Data to use =>
..........

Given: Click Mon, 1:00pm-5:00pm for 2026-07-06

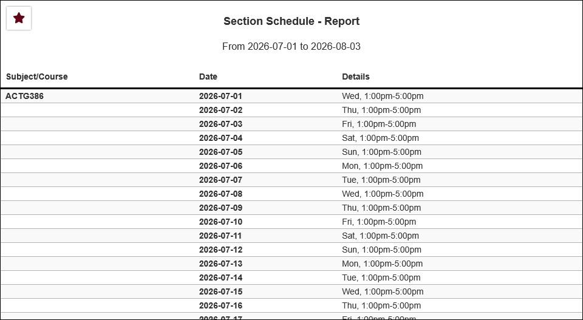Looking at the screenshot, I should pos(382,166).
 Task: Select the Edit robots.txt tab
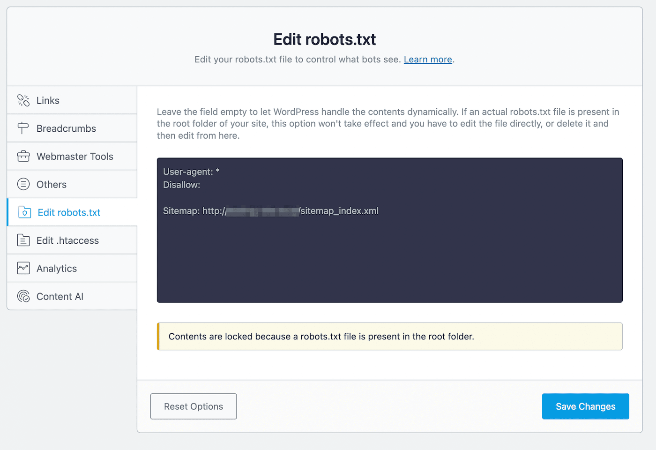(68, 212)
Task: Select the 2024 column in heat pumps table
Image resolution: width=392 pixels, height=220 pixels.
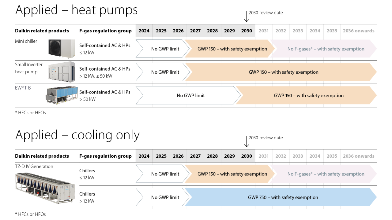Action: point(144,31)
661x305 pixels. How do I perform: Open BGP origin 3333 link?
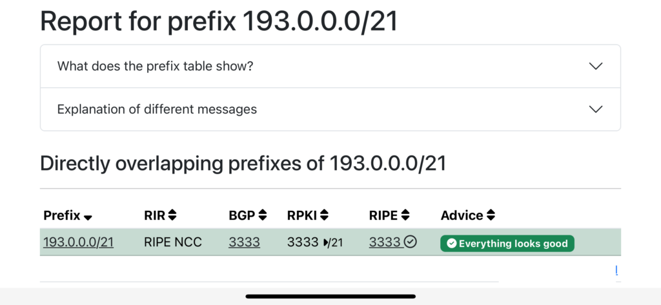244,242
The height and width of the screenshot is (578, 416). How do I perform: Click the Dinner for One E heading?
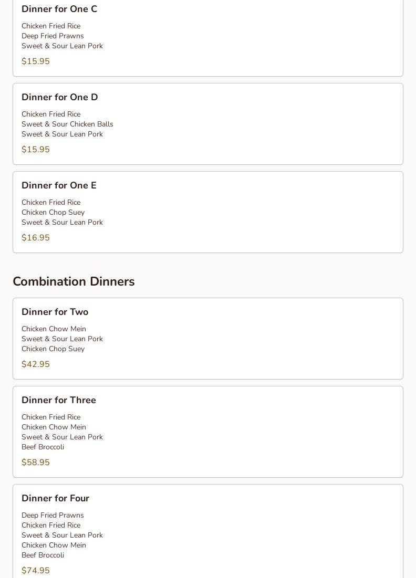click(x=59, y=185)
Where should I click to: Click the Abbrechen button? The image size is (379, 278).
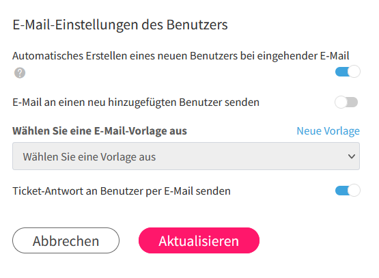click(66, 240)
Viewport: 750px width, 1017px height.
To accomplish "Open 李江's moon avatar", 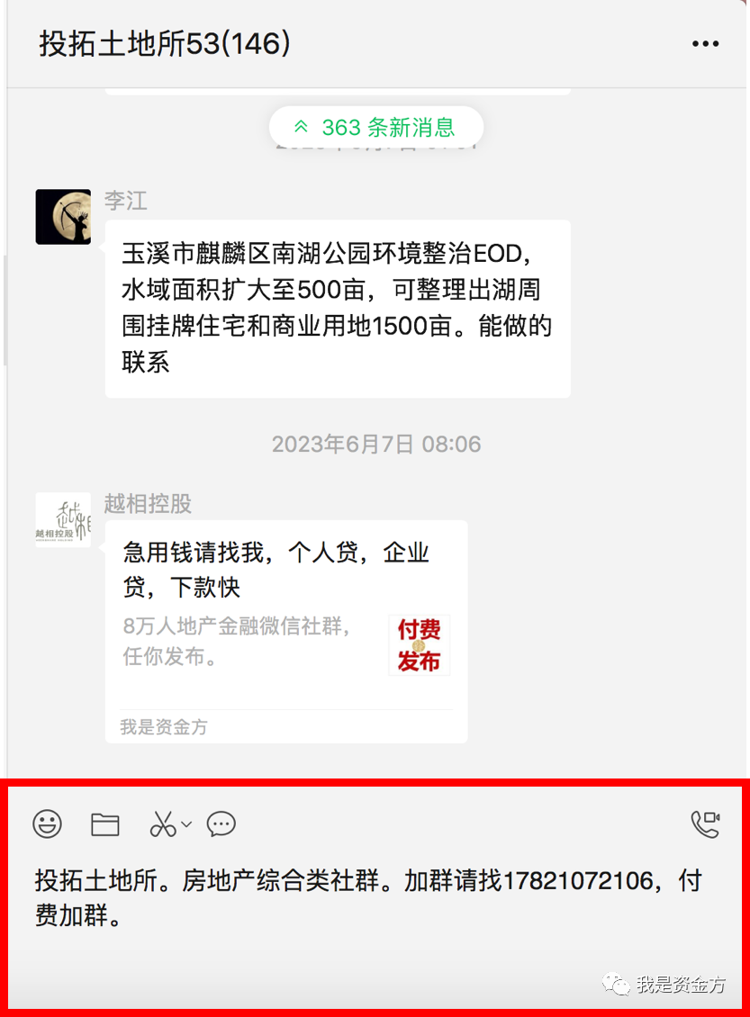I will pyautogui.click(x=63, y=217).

..........

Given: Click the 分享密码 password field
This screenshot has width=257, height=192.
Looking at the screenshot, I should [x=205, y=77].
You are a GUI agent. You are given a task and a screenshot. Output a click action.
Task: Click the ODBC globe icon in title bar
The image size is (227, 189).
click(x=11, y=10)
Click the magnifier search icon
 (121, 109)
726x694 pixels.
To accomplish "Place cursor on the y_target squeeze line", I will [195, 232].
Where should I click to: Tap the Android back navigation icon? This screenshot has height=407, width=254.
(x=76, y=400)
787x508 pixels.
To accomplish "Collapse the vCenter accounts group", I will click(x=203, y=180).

..........

Work required => Look through the material above and print exactly the lines from the one containing "Given: Click the 分享密码 password field" to the one containing "787x508 pixels.", both included, and nothing more.

Solution below =>
Given: Click the 分享密码 password field
This screenshot has width=257, height=192.
Looking at the screenshot, I should [x=205, y=77].
You are a GUI agent. You are given a task and a screenshot. Output a click action.
Task: Click the ODBC globe icon in title bar
The image size is (227, 189).
click(x=11, y=10)
Click the magnifier search icon
 (121, 109)
726x694 pixels.
To accomplish "Place cursor on the y_target squeeze line", I will [195, 232].
Where should I click to: Tap the Android back navigation icon? This screenshot has height=407, width=254.
(x=76, y=400)
787x508 pixels.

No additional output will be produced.